Differences RAID 3 & RAID 4?
Both use:
Striping & parity
Both are bottlenecked by the parity disk because all write operations have to also edit the parity disk
Differences:
Byte-level striping in RAID 3 → superior performance for big file transfers
Block-level striping in RAID 4 → improves random read speed.
What is load balancing?
Load balancing is the process of distributing a set of tasks over a set of resources with the aim of making their overall processing more efficient.
What is fault tolerance?
Fault tolerance in distributed systems is the capability to continue operating smoothly despite failures or errors in one or more of its components.
Primary Indexes + properties
Primary Index is a sorted file which is of fixed length size with two fields. The first field is the primary key and second field, is pointed to that specific data block. In the primary index, there is always one to one relationship between the entries in the index table.
* Created by default for the primary key attributes of a table
* Index physically reorders the whole table
* Efficient search is possible
* – Forward search, skip-forward search, binary search, etc.
Secondary Indexing + properties
- In secondary indexing, our main file is unsorted.
- Secondary indexing can be done on key as well as non key attribute.
- A non clustered or secondary index just tells us where the data lies, i.e. it gives us a list of virtual pointers or references to the location where the data is actually stored.
- We can have only dense ordering in the secondary indexing as sparse ordering is not possible because data is not sorted in the main file.
Advantages:
* Extremely beneficial for speeding up joins on foreign key constraints!
* Builds an additional data structure containing the index
– Usually, this is a B-Tree / Hash Table, etc.
– Costs space for storage and performance for updates
Hash Indexes
A hash index uses a hash function to map each value of the indexed column into a “bucket” (or slot) where related rows are stored. This mapping allows the database to quickly determine where to find a specific value by directly looking at the relevant bucket, rather than scanning the entire table.
Hash Function: A hash function takes an input (in this case, the column value, such as a shipment ID) and produces a unique “hash code.” This hash code represents the location of the data within the hash table (index).
Buckets: Each unique hash code corresponds to a “bucket,” which can store one or multiple rows depending on the hashing mechanism.
Advantages vs Disadvantages of Hash Indexes
PRO:
Insanely fast → hash indexes is constant time complexity O(1) for lookups, which means search time doesn’t increase with the number of rows, as long as there are no significant hash collisions.
CON:
No Range Queries: Hash indexes cannot be used for range queries (e.g., tracking_number BETWEEN 'ABC123000' AND 'ABC123999') since hash functions don’t preserve ordering.
Handling Collisions: Sometimes different values produce the same hash code (called a “collision”). While this is usually manageable, excessive collisions can slow down lookups.
What are B-Trees?
A B-tree is a self-balancing search tree data structure that maintains sorted data.
B-trees are generalizations of binary search trees, allowing more than two children per node. This characteristic makes B-trees particularly well-suited for systems that read and write large blocks of data, such as databases and file systems.
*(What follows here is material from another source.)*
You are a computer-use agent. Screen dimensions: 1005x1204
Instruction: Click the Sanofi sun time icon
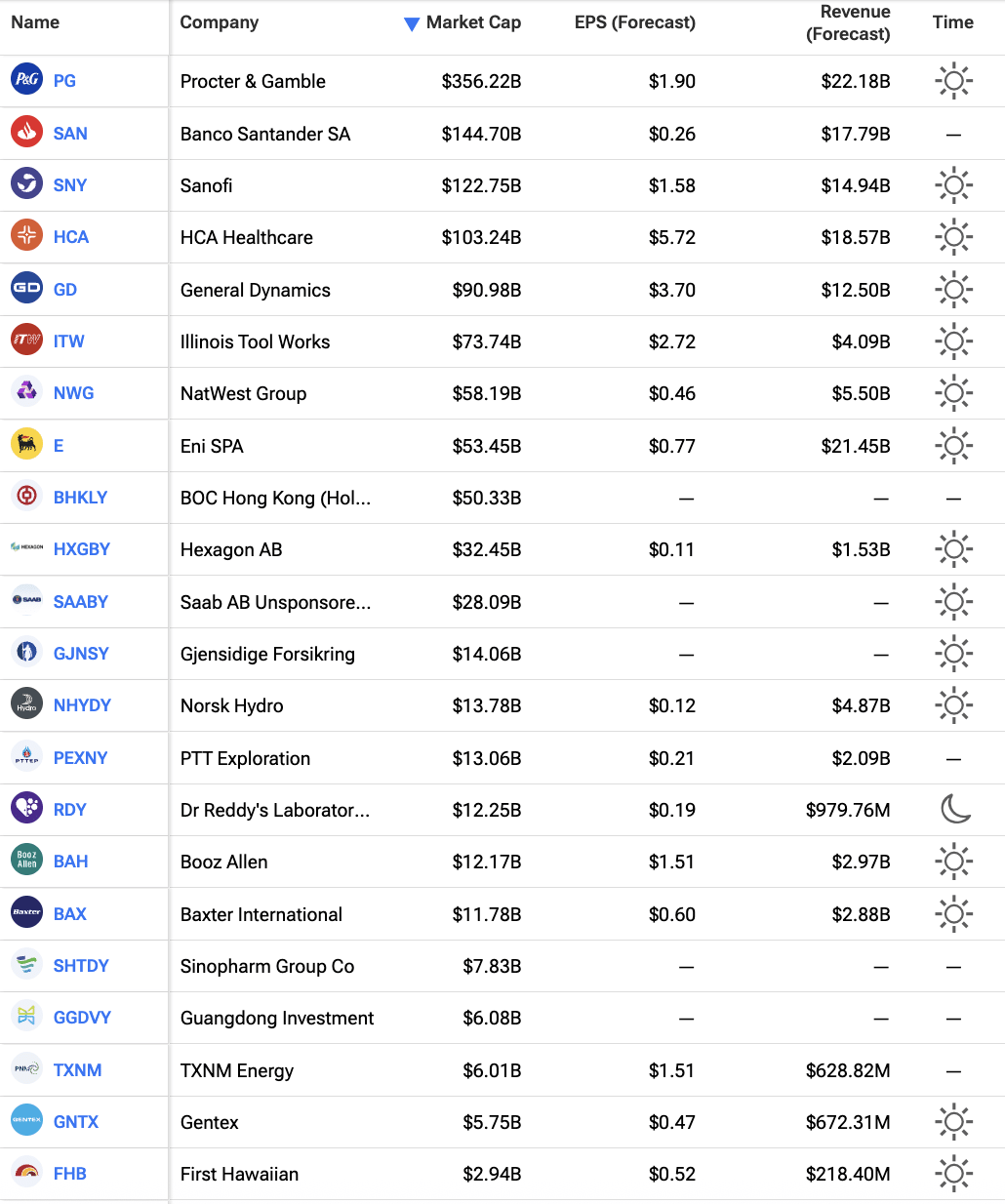point(953,185)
Name the properties of a B-tree
All leaves are at the same level: This ensures that the path length from the root to any leaf is always the same, providing balanced access times.
Nodes have a variable number of children: Each node in a B-tree can have a variable number of children, ranging from a predefined minimum to a maximum number. This flexibility helps maintain balance in the tree.
Keys are stored in sorted order: Each node contains keys that are sorted in non-decreasing order. This sorting allows for efficient searching and sequential access.
Nodes have a minimum and maximum number of keys: For a B-tree of order m (maximum number of children a node can have), each node (except the root) must have at least ⌈m/2⌉ - 1 keys and at most m - 1 keys. This ensures that nodes are never too sparse or too full.
Name the elements that are part of a B-Tree
A B-tree node contains several elements:
Keys: Ordered elements that act as separation values, dividing the data into subtrees.
Pointers: References to child nodes, which provide the hierarchical structure of the tree.
Leaf Indicator: A flag indicating whether a node is a leaf (contains no child pointers).
Advantages of B-Trees
Balanced Access: The balanced nature of B-trees ensures that operations like search, insertion, and deletion have consistent performance, typically in logarithmic time, O(log n).
Efficient Disk Access: B-trees are designed to minimize disk I/O operations, making them ideal for applications that require frequent data retrieval from disk storage. By using a larger node size (with multiple keys), B-trees can reduce the number of disk reads and writes.
Scalability: B-trees can efficiently handle large amounts of data due to their ability to maintain balance with a variable number of children per node. This scalability is crucial for applications with growing data needs.
Disadvantages of B-trees
Complexity of Implementation
Extra space since nodes have keys & values
Overhead in Small Data Sets
For small datasets that fit entirely in memory, the overhead of maintaining a B-tree structure may not be justified. Simpler structures can be faster and easier to manage.
Less Efficient for In-Memory Operations
B-trees are optimized for systems with slow access to large blocks of data (like disks). For purely in-memory operations, other balanced trees (e.g., red-black trees) or hash tables might offer better performance.
What are B+Trees?
B+ Trees: A B+ tree is a variant of the B-tree in which all values are stored at the leaf level, and internal nodes only store keys for indexing. B+ trees are widely used in databases for efficient range queries. Also the leave nodes are connected via a linked list to facilitate sequential access.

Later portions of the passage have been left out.